▶ **WHAT IS EXPECTED**
Whenever a line in the data holds the string "agent", pull that line out.

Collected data
————————

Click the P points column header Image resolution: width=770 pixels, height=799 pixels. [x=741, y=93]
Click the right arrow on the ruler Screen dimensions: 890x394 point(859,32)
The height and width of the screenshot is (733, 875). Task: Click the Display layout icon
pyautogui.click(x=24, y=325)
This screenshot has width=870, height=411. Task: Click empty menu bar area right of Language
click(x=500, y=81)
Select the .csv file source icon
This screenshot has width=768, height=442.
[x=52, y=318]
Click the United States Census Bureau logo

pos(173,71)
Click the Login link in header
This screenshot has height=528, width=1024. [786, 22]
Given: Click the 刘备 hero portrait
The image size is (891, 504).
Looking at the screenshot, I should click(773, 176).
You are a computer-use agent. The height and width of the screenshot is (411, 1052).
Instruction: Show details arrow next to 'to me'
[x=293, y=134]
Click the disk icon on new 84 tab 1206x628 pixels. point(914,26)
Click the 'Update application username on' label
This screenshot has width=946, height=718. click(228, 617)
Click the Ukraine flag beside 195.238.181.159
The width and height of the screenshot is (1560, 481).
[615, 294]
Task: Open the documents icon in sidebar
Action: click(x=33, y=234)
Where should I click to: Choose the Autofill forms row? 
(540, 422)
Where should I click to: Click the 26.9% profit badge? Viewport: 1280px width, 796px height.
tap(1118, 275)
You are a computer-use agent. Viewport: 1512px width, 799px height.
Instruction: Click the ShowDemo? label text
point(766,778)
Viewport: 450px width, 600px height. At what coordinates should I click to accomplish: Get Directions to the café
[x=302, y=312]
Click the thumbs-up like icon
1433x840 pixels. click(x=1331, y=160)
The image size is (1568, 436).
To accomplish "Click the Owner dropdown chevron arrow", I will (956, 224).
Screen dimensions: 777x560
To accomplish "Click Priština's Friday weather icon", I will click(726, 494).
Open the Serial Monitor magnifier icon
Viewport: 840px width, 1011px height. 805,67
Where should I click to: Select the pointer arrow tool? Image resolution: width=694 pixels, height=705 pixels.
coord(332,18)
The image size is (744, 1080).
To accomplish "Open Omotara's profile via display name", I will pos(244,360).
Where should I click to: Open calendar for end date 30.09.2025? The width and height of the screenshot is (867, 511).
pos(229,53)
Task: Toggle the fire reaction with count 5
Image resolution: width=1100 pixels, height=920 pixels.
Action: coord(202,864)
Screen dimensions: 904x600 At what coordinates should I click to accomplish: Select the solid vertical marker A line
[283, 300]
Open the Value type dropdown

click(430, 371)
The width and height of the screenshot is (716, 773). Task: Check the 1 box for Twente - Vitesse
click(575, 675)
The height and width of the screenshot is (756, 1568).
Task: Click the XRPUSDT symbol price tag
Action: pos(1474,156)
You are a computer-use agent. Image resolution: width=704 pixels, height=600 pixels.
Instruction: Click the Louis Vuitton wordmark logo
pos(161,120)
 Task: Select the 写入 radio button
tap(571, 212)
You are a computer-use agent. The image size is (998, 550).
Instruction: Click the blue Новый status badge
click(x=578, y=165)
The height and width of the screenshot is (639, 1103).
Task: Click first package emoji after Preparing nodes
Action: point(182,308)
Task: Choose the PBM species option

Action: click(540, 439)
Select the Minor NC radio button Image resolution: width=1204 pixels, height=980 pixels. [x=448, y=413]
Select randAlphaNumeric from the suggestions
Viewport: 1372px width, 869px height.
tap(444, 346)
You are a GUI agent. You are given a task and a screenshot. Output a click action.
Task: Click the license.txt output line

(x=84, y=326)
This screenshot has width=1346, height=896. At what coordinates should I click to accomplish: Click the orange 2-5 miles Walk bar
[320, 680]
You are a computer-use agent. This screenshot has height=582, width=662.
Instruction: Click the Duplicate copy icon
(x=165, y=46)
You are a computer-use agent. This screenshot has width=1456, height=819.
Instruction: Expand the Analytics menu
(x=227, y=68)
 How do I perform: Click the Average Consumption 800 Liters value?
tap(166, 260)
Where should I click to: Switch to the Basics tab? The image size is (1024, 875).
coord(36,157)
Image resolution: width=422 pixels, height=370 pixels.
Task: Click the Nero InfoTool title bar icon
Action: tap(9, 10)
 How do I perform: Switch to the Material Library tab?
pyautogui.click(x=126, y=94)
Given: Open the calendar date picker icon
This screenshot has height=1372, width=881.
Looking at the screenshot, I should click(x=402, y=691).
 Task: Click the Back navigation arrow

————————

▶ **RESPONSE**
You are a computer-use agent. The height and width of the screenshot is (411, 1052).
You are a computer-use agent. Viewport: 1512px width, 799px height.
You are a computer-use agent. Image resolution: width=704 pixels, height=600 pixels.
You are a computer-use agent. The image size is (998, 550).
You are a GUI agent. You are given a task and a screenshot. Output a click action.
You are a computer-use agent. This screenshot has height=582, width=662.
You are a computer-use agent. This screenshot has width=1456, height=819.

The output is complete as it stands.